A solid wooden spear shaft slammed into his ribs from the side. The brute force knocked the air from his throat in a ragged gasp, but he did not fall to his knees. He pressed his left arm against his injured side, his eyes burning as he stared at the guard holding her left wrist. “Touch her again and you die in this room.”

King Eldric watched them from the top of the marble steps, his face completely detached. “A beautiful sight. The loyal soldier and his little family. Tell me, girl, did you count the enemy gold pieces with him in the valley?”

“He saved your life twice!” Lira screamed, her body twisting violently against the iron grip on her arms. “Look at his face, you coward! He doesn't even know how to lie to a man!”

Darius pointed his blade straight at Varak’s chest. “A trial by steel. Right here. Let the gods pick the liar between us.”

Varak drew his own sword with a slow, ringing sound. “Gladly.”

The two blades met with a hard, deafening crack that echoed off the high walls. Darius drove forward with his full weight, his heavy iron shoulder slamming straight into Varak’s chest. Varak stumbled back, his boot catching the edge of a silver platter. Plates, grease, and meat scattered across the floor stones. Darius swung again, a brutal, two-handed downward strike that sheared the top completely off an oak chair.

A guard lunged from his left flank with a dagger. Darius did not even look. He drove his left elbow back with everything he had, striking the man's face. Bone cracked loudly. The guard dropped his weapon and hit the floor, clutching his ruined nose as blood gushed between his fingers.

“Stop it! Please, stop it!” Lira’s voice cracked, raw and screeching across the high ceiling.

King Eldric raised his right hand high in the air. “Enough of this.”

On the high wooden balconies above, twenty archers stepped into the torchlight. Their bows were pulled back to their ears, the strings taut. Every single black iron arrow was pointed straight down at Darius’s chest.

Darius stopped moving. His breath came in heavy, ragged gasps that shook his entire frame. He kept his sword raised, his eyes fixed entirely on the king. “Why?” he whispered. His throat felt dry, like ash. “Fifteen years of service. Why do this?”

The king walked down the final marble step. He stopped right in front of Darius’s blade, lowering his voice so the rest of the hall could not hear his words. “Your father’s bloodline, boy. The Shadow Blood. I thought it died with him in the mountains. I won't sleep at night with a monster leading my vanguard.”

Darius froze, his mind reeling. “My father died of the mountain fever.”

Before his lips could form another word, a heavy iron-bound club hit the back of his head from behind.

Crack.

The torches went white. Then black. Darius’s knees hit the stone floor with a dull thud. His fingers uncurled, and his heavy sword clattered away into the spilled wine. Five guards threw themselves onto his back, dragging his arms behind him.
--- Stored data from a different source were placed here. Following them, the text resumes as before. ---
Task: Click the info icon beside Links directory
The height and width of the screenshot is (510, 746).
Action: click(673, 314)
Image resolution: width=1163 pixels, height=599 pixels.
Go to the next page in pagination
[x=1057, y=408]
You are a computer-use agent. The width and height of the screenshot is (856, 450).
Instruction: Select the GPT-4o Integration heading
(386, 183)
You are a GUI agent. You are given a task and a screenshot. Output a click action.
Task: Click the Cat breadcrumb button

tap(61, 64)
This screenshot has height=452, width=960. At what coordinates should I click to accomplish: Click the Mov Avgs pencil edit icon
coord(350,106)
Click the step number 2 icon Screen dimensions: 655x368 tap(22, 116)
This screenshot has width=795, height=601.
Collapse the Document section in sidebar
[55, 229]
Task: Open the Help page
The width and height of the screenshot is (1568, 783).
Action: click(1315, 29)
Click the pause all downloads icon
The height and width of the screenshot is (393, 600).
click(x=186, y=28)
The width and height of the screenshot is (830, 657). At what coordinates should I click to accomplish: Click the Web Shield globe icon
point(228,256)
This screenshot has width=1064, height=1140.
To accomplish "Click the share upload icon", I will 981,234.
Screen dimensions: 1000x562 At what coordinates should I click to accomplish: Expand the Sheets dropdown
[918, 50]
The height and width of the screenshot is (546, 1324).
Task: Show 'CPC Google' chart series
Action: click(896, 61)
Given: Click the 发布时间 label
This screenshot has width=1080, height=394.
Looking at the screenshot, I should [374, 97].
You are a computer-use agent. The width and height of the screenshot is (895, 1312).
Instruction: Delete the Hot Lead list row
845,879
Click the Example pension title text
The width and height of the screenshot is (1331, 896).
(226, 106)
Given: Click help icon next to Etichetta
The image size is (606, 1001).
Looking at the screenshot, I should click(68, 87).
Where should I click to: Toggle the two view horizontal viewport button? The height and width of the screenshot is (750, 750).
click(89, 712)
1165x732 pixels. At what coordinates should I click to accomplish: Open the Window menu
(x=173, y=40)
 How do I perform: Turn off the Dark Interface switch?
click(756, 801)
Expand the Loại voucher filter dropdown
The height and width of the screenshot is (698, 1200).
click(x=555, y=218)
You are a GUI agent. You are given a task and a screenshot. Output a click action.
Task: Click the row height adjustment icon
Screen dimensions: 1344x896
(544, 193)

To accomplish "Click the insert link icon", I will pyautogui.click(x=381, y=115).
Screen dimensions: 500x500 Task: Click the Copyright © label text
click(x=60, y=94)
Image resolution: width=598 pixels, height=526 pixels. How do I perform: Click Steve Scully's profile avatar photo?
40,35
Heavy iron links locked around his wrists, biting deep into the bone.

“Darius!” Lira’s scream tore through the room as they pulled her toward the dark stairs of the north tower. “Darius!”

They dragged his heavy body across the wet floor toward the iron grates in the corner. Darius forced his head up, dark spit running from his chin. “I will take your head for this, Eldric! I swear it on the dirt!”

The king did not look back as they hauled Darius past the throne. His whisper was thin and cold. “She won't last the night. The bloodline stops.”

Darius roared, his boots kicking wildly against the floorboards, but a heavy boot slammed into his temple.

The world disappeared completely.

They unlatched the heavy floor grate.

He fell.

Down into the black pit, his chains screaming against the stone walls as his body plummeted into the deep nothingness below the palace floor.